EU Plans New Rules To Cap US, UK’s £440bn Per Day Derivatives Business (Ind.)

EU officials have discussed new laws to undermine the UK’s multi-billion pound clearing business after Brexit, London Stock Exchange chief executive, Xavier Rolet told a House of Lords Committee. Financial transactions can currently be cleared anywhere in the world and London has a dominant position in the market, processing £440 billion of trades every day and supporting 100,000 jobs. But the EU is now considering limiting the amount of euro transactions that can be processed outside the EU, so that it can force the industry to move within its borders after Brexit, according to Rolet Millions of euro-denominated transactions are currently cleared in New York, but a cap on US trades is now being considered, so that similar restrictions can be placed on London when it is outside the EU, a move that could fatally undermine the industry.

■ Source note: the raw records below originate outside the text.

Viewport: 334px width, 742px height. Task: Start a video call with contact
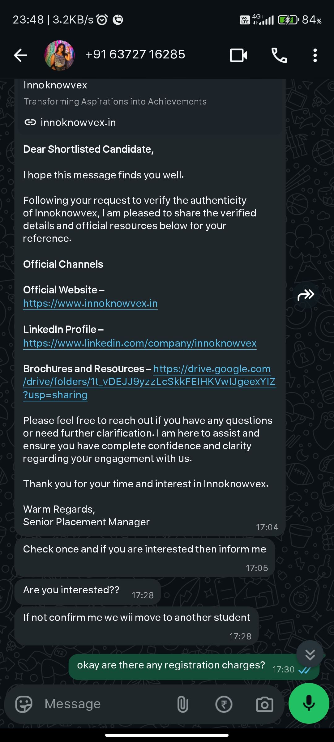(238, 55)
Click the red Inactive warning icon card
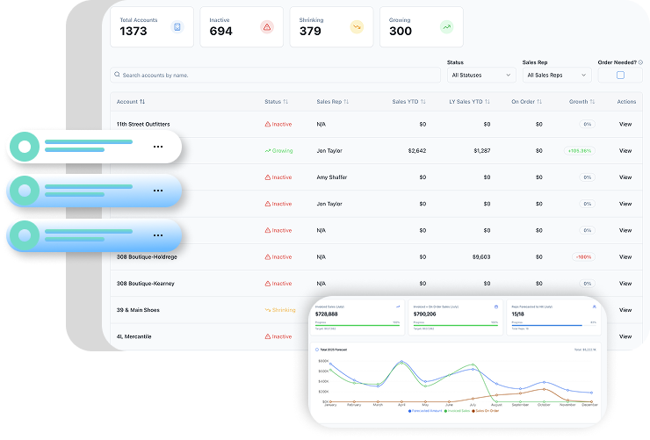This screenshot has width=650, height=440. click(x=266, y=27)
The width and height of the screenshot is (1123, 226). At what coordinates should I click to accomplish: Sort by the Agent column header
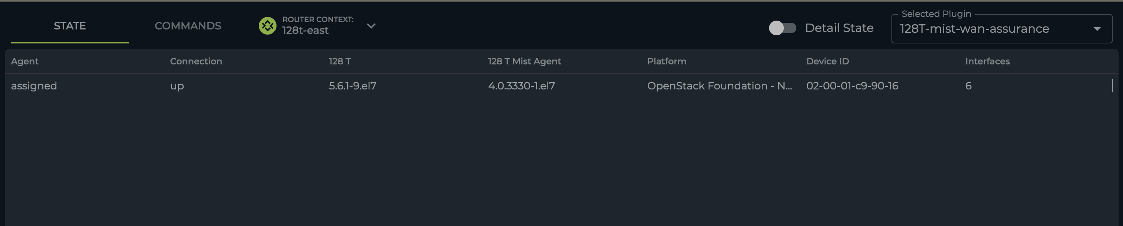25,61
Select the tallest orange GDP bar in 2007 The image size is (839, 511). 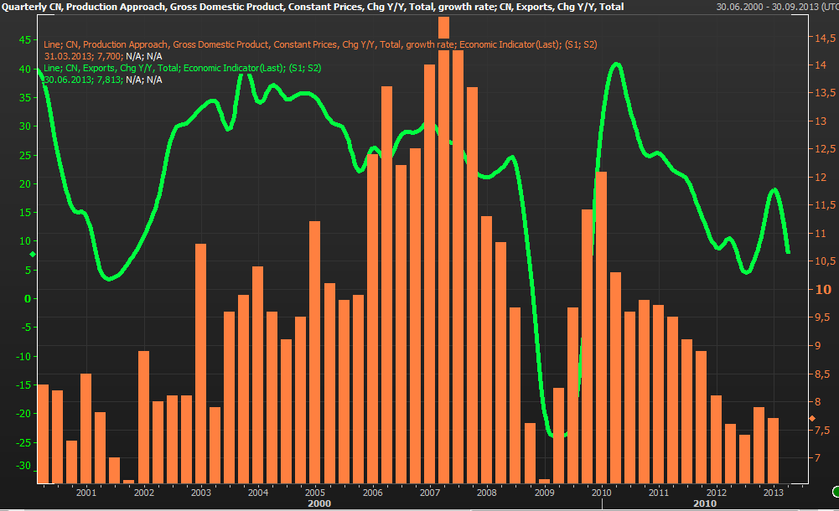(x=443, y=251)
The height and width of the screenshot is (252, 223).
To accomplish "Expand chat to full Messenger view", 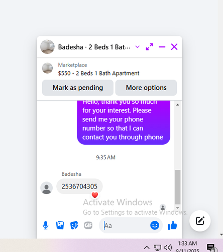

“I understand that some discussions have already originated in the EU for limiting the ability of US-based clearinghouses to clear euro-denominated securities by capping or somehow restricting their ability to engage meaningfully in their business,“ Rolet said. The loss of euro clearing would cost 100,000 UK jobs, fragment markets and force banks to tie up an extra £70 billion in “margin” or cash to back up trades. That money that could otherwise aid economic growth, Rolet said. If customers decided they cannot wait for the outcome of Britain’s trade negotiations with the EU, then the “whole engine” of clearing across all major currencies in London would be at risk, he added.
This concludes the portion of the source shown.